Cyberchurches of this kind probably have a stable core of regular ‘worshippers’. However, they have two major limitations. First, unlike the other two types of cyberchurches, these sites do not encourage users to exercise initiative in building meaningful communities. The user has control over their avatar but the avatar’s interactions are more playful than meaningful. Indeed, by mimicking a conventional church service, these sites encourage the passivity that chokes true internet-mediated fellowship.15

Second, while these sites mimic traditional church services, they lack the key ingredient that distinguishes conventional church services: their physicality. As humans, we are irreducibly physical. We crave not just community, but physical community. Personal attendance at a physical gathering provides that physical engagement with real people that the Internet can not: a handshake, a hug, sharing the sacraments, the whole-body act of communication that happens as you talk to someone face-to-face. This is the vital distinction between the true, but partial, fellowship that exists on the Internet, and the more complete fellowship we enjoy in each other’s presence.

I would argue that the first two types of cyberchurches, social network sites and the informative sites that facilitate ad-hoc interaction, generate deeper fellowship than the third type, church services on the Internet. This is because the first two types capitalise on the nature of relationships mediated through the Internet, while the third is neither here nor there: it lacks both the benefits of the Internet and the physicality of corporeal church. The first two types use the Internet more effectively to help people connect with God and each other in a deep, personal manner.

As noted above, these first two types of cyberchurch conduct activities that surround and support traditional church —social connection, personal questioning, evangelism etc. This sort of phenomenon led Christian pollster George Barna to predict that the cyberchurch (which he defined broadly to include all internetbased spiritual communication) will precipitate the wholesale demise of physical churches.16 But I doubt cyberchurches will replace physical churches. Online fellowship, while real, is less complete than physical fellowship.

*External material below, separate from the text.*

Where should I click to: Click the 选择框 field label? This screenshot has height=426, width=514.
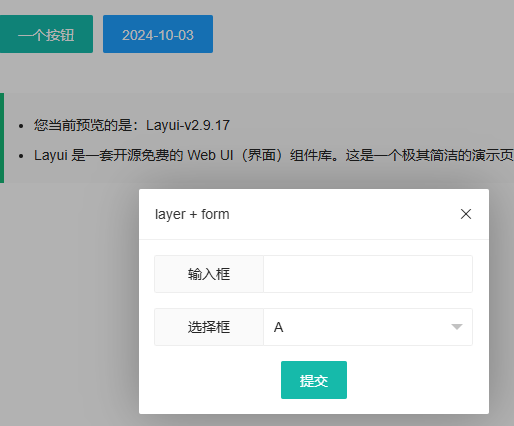(209, 327)
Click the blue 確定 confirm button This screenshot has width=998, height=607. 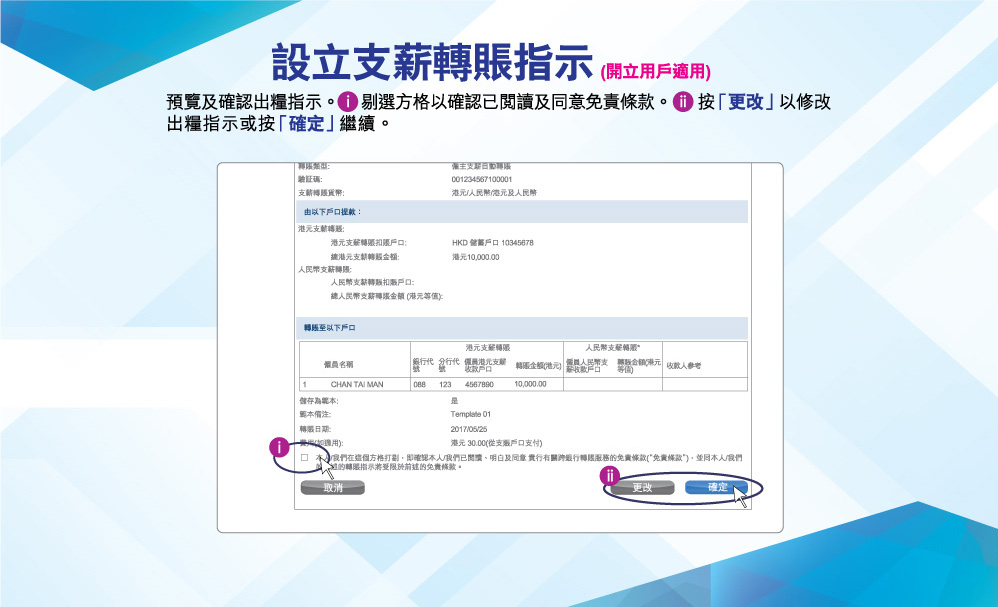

Cyberchurches as the missionary engagement of the church with the Internet

What this phenomenon does indicate is that the first two types of cyberchurches are an excellent missionary engagement with the Internet. They are an expression of the active, outsider-focused nature of church. They provide ordinary Christians with various opportunities to share themselves—their lives, stories, hopes, fears, failures—with each other and an unbelieving world. Most cyberchurches were probably created by Christians who instinctively, through the promptings of the Holy Spirit, felt the need to claim this new communication medium of the Internet for Christ.

For this missionary engagement to remain the focus, cyberchurches must unashamedly be what they are: communities built around Christ and his gospel. They must not permit something else—dating, education, socialising, whatever—to replace Christ as the source and foundation of the community. Even if the communities maintain a form of orthodox belief and piety, if Christ is not central then it has lost its fellowship with God and ceased to be a cyberchurch.

If cyberchurches do maintain the centrality of Christ, they will testify to him. Even sites that are not deliberately evangelistic will testify. Because of the Christ-centred, Christ-like fellowship they enjoy, cyberchurches will all point to the supremacy of Christ in the lives of Christians interacting on the Internet. Cyberchurches are the church of God colonising netspace with the gospel of Christ. So carpe diem! Let us continue to populate the Internet with cyberchurches, let us keep Christ as the source and foundation of our fellowship, let us continue to testify to our saviour in this new, exciting world of the Internet.